‘The Eddy’ Exposes What ‘La La Land’s’ Damien Chazelle Still Doesn’t Get About Jazz
The best of the new Netflix show The Eddy, about an eponymous jazz club and its multicultural house band in Paris, is not at all in Whiplash and La La Land director Damien Chazelle’s first two episodes (he is also an executive producer of the series, along with writer Jack Thorne and lead actor Andre Holland). Instead, the show’s brief streak of brilliance can be found in Divines director Houda Benyamina’s following two episodes. It’s Benyamina, and not Chazelle, who understands what jazz can and should do, and is able to advance the show well beyond its tedious crime subplot and into the sublime—that is, of jazz music’s inspiration borne from collectivity.
Benyamina’s episodes, “Amira” and “Jude,” center on two spectacular French actors: Leïla Bekhti plays Amira (Bekhti’s real-life husband Tahar Rahim plays her husband on the show, Farid, who is The Eddy club’s co-owner), and Jisca Kalvanda, who had a supporting role in Divines, plays bass player Jude’s (real-life musician Damian Nueva) old love Habiba.

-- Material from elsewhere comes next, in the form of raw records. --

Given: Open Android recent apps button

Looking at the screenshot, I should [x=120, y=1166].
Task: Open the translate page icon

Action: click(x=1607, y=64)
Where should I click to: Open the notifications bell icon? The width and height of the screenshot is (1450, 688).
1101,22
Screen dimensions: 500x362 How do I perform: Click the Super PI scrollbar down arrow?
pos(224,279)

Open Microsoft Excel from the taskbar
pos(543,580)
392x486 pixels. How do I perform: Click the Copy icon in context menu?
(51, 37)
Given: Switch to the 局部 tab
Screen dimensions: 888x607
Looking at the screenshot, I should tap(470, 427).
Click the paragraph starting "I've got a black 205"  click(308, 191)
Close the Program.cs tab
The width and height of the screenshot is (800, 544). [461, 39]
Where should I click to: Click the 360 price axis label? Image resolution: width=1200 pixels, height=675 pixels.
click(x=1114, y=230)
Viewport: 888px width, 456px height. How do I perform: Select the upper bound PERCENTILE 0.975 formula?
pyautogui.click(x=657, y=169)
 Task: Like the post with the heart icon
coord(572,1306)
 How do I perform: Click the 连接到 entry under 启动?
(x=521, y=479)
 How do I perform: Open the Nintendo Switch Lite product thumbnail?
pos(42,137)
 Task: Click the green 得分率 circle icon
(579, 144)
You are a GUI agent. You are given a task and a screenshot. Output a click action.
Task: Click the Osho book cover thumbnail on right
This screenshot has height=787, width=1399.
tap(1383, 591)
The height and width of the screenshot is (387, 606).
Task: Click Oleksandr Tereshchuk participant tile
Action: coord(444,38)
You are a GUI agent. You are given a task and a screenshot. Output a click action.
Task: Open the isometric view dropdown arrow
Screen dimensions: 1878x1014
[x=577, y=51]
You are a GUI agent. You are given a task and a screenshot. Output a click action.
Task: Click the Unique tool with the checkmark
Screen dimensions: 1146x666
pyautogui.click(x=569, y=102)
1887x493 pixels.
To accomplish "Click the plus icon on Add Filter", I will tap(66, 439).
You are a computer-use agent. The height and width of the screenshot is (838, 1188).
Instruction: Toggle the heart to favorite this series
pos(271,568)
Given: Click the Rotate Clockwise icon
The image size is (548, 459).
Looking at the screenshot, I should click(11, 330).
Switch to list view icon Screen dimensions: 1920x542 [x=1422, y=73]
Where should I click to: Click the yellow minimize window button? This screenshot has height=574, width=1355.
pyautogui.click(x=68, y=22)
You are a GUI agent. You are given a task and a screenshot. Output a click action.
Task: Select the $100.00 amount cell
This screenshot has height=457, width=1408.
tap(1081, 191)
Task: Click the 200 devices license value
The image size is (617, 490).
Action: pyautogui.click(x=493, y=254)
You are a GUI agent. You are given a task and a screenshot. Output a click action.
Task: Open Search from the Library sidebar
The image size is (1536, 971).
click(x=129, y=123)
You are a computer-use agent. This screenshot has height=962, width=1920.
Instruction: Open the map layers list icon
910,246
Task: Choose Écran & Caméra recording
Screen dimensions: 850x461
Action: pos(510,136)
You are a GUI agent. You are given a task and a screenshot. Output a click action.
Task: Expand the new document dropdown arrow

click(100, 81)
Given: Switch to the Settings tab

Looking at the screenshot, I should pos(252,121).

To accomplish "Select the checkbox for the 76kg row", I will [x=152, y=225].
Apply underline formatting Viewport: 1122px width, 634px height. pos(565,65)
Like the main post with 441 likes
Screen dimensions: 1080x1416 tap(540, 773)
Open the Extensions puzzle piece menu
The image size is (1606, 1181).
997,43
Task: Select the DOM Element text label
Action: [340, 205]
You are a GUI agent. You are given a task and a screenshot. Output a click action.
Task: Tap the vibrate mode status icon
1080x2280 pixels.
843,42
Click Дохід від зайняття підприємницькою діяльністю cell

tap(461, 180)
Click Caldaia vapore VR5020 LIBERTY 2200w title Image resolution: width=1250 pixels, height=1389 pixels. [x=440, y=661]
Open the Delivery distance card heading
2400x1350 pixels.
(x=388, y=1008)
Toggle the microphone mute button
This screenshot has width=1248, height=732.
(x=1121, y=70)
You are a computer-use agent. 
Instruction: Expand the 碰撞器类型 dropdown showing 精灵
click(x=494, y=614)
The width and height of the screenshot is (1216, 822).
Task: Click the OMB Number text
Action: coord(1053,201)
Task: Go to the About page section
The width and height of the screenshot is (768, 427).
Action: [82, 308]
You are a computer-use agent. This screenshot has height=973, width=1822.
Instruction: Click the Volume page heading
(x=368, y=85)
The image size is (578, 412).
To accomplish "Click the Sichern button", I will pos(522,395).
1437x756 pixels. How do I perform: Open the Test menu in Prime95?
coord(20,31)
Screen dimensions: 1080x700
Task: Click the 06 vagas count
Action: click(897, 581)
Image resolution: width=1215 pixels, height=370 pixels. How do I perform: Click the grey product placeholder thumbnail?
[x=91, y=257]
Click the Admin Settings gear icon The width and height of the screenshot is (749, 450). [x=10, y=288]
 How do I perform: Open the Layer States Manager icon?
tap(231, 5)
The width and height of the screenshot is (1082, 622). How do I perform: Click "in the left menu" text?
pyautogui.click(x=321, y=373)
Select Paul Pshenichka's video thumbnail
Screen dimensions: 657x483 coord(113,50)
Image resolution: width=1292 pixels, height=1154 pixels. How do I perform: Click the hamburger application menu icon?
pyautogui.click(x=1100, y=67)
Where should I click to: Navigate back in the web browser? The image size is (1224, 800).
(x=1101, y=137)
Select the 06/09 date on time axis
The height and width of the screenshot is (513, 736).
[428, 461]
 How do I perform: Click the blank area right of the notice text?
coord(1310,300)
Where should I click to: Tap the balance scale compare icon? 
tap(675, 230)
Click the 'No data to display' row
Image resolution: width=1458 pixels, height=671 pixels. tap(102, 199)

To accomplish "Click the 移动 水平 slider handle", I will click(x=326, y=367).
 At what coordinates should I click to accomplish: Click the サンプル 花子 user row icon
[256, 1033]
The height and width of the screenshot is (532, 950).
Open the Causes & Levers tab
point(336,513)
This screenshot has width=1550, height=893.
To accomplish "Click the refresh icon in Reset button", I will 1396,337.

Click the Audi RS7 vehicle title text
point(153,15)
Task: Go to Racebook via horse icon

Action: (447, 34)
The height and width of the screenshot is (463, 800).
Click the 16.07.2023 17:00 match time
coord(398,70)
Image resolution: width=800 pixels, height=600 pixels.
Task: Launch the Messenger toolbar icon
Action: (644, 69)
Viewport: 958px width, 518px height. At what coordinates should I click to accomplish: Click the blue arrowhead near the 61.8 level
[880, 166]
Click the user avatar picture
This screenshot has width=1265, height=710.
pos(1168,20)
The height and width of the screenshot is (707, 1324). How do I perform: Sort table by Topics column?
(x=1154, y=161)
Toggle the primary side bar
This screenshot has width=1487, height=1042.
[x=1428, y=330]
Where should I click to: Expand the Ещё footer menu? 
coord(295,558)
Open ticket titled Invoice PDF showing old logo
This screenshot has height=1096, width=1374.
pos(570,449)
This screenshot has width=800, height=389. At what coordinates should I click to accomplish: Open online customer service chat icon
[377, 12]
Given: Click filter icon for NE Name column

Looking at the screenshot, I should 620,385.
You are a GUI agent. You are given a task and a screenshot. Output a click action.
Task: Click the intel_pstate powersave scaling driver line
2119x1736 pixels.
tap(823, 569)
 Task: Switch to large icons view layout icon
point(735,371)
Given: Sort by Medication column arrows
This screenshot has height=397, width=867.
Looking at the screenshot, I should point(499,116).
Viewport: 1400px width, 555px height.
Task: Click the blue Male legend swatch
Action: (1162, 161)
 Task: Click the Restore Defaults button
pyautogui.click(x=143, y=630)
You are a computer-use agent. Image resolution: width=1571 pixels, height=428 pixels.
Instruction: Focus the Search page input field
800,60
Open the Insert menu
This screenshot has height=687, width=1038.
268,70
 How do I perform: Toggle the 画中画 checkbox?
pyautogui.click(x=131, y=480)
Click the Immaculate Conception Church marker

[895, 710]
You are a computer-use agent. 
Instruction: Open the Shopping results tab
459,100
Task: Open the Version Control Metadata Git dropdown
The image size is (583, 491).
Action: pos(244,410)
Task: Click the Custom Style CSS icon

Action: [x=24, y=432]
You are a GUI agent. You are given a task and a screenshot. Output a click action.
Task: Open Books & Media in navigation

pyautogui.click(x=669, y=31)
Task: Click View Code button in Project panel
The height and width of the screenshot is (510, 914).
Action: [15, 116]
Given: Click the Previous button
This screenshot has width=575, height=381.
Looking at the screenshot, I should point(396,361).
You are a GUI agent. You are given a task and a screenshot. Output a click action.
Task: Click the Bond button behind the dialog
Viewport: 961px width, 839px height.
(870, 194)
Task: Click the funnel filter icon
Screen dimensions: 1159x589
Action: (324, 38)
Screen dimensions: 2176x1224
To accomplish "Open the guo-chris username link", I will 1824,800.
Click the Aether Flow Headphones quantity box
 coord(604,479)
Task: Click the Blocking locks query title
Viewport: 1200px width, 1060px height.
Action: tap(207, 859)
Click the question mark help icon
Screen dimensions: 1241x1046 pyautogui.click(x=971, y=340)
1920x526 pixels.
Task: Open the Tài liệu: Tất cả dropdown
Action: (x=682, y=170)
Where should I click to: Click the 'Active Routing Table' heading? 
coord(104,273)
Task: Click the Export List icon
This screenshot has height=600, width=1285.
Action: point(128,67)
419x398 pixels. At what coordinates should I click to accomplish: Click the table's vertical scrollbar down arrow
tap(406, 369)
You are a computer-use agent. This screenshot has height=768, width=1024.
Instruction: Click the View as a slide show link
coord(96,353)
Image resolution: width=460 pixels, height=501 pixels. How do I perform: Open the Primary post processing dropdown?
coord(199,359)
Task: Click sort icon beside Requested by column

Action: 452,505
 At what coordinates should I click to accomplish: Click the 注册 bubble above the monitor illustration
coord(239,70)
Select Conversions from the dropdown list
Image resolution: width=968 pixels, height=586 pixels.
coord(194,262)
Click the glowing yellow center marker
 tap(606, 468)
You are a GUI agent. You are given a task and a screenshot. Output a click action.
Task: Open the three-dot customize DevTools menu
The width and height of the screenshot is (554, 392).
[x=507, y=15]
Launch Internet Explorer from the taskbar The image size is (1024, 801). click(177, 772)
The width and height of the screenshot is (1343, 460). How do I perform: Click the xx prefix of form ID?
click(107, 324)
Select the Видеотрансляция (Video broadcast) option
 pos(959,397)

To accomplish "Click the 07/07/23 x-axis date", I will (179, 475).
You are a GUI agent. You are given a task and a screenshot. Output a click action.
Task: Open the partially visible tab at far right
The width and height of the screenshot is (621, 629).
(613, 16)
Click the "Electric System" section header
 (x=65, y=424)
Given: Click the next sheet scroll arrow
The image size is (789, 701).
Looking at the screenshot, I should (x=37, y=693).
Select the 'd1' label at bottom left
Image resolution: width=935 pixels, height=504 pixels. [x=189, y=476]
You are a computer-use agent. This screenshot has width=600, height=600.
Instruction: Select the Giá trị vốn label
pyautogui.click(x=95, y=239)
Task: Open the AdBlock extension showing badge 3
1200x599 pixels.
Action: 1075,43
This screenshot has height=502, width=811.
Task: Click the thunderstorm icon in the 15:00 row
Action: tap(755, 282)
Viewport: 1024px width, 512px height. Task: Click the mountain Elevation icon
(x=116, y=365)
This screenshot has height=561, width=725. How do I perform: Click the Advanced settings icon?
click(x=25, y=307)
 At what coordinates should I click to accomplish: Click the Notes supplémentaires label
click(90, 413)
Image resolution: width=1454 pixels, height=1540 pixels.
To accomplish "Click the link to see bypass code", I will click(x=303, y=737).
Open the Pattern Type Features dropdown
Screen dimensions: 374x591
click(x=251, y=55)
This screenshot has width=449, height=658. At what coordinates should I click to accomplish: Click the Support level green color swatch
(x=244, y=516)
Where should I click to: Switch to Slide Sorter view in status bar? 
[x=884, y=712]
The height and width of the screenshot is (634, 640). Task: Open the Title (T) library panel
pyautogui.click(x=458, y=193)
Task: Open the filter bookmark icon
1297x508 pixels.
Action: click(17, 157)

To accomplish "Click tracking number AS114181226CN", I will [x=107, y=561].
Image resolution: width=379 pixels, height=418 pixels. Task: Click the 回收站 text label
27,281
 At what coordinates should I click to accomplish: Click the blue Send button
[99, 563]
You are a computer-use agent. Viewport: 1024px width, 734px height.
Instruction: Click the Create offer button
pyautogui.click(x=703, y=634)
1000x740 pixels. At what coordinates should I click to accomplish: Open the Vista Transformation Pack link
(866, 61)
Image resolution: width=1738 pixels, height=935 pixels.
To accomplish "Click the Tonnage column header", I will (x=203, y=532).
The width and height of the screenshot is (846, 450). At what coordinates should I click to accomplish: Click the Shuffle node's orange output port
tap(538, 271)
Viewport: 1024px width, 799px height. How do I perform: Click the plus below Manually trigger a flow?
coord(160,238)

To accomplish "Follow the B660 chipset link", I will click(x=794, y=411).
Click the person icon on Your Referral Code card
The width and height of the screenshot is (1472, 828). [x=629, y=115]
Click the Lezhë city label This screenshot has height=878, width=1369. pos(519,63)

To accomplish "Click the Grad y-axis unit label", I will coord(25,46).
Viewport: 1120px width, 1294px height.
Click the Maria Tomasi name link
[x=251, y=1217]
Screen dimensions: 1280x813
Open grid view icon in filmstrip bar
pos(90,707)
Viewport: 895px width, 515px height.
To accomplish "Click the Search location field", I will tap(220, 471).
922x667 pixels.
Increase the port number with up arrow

Benyamina—being both French and, by the white colonial French establishment’s standards, not French enough (having been born to Moroccan parents)—harmonizes her knowledge of Paris with her understanding of people. This makes her a great depicter of jazz itself—of how it can move people, transform rooms and landscapes, and demand that musicians bring their most generous selves to the fore, and not their most competitive or egoistic, as Chazelle’s own direction indicates.
But The Eddy’s other owner, Elliott Udo (Holland), does have an ego, or at least an agenda he refuses to share. Udo is perhaps the world’s greatest living jazz pianist, but he doesn’t perform anymore; instead, he’s the house band’s bandleader, composing music and writing lyrics to be sung by the fierce and mercurial Maja (Joanna Kulig, of Cold War fame, does much to elevate a half-written character). A black American enmeshed in the black and North African banlieues, Udo is searching for something that remains unclear for much of the season. Elliott’s daughter, Julie (a very good Amandla Stenberg), has left her white, rich Upper East Side-dwelling mother behind to join her broke and inattentive father in this new world. While Chazelle’s episodes enthusiastically plunge into a grainy, handheld cinema vérité aesthetic as if he’s trying on a new attitude, Benyamina’s episodes find the spontaneity in the environment itself, regarding every inch of the city—from the public to the private, the affluent to the neglected—with reciprocal energy.